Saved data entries
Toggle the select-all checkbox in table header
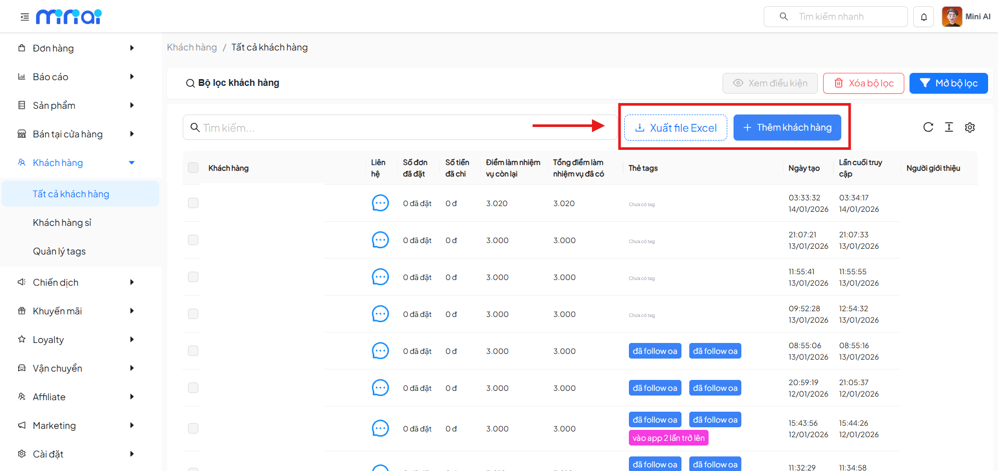Viewport: 998px width, 471px height. click(x=193, y=168)
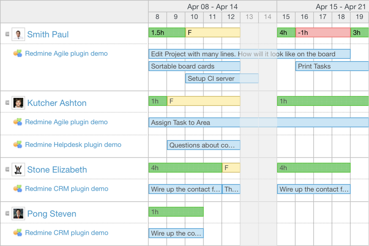Click Smith Paul's avatar photo
The height and width of the screenshot is (246, 369).
tap(18, 34)
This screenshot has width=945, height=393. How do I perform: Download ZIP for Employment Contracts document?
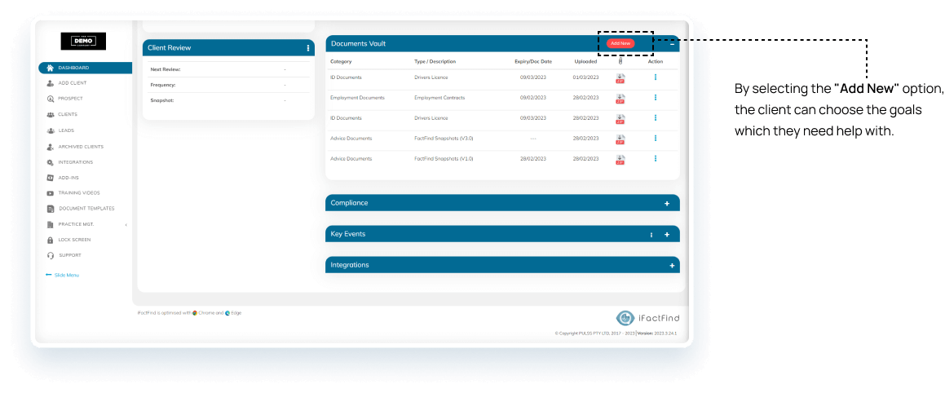pyautogui.click(x=620, y=98)
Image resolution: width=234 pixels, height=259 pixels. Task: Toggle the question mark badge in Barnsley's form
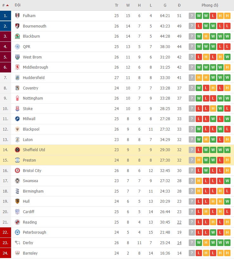192,253
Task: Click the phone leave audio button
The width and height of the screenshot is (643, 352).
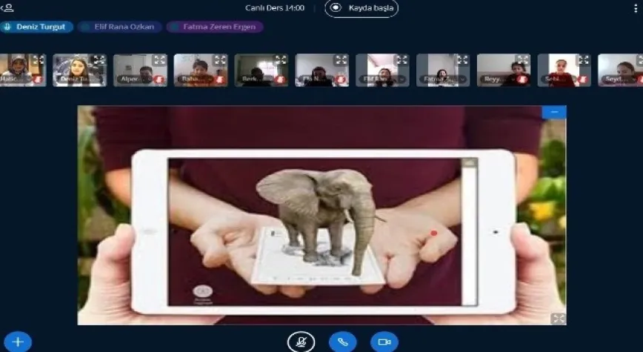Action: point(342,342)
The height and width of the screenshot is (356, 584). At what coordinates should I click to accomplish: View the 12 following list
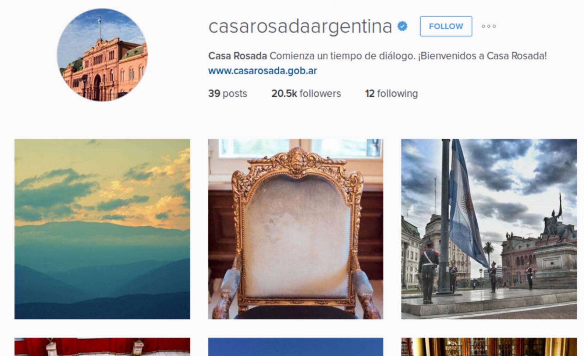(x=391, y=94)
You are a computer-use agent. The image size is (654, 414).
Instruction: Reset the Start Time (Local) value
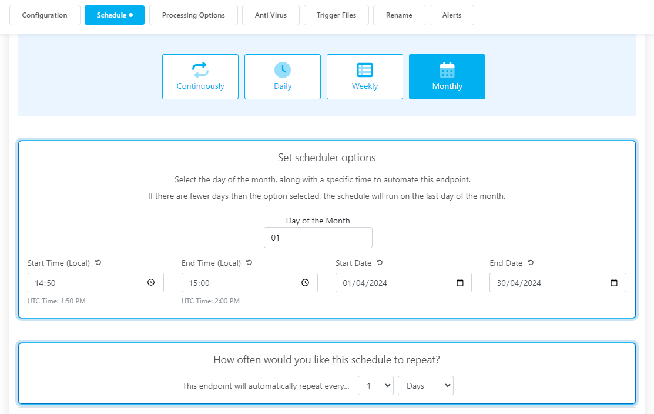pos(98,263)
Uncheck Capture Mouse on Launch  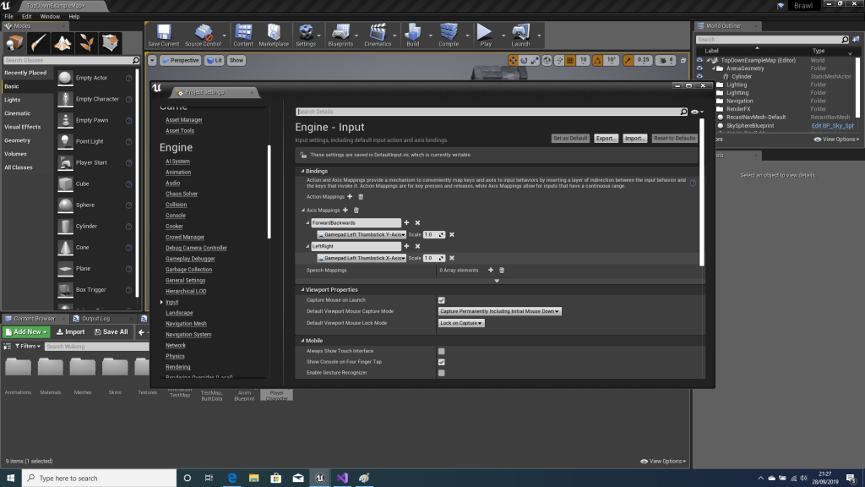441,300
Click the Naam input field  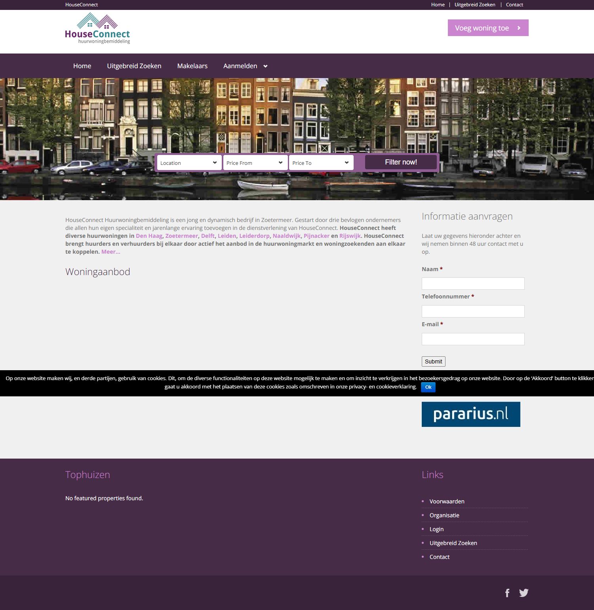(473, 283)
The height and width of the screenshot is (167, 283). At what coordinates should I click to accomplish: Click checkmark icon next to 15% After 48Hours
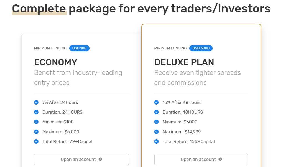point(157,102)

■ **TASK STATEMENT**
Set down word for word the lines from the first entry through the line with "Task: Click the phone leave audio button", both included, omitting pictures.

■ **SOLUTION TO THIS EXERCISE**
Toggle the select-all checkbox in table header
Viewport: 998px width, 471px height. click(x=193, y=168)
Click Smith Paul's avatar photo
The height and width of the screenshot is (246, 369).
tap(18, 34)
This screenshot has width=945, height=393. How do I perform: Download ZIP for Employment Contracts document?
pyautogui.click(x=620, y=98)
Image resolution: width=234 pixels, height=259 pixels. Task: Toggle the question mark badge in Barnsley's form
192,253
Task: Click the phone leave audio button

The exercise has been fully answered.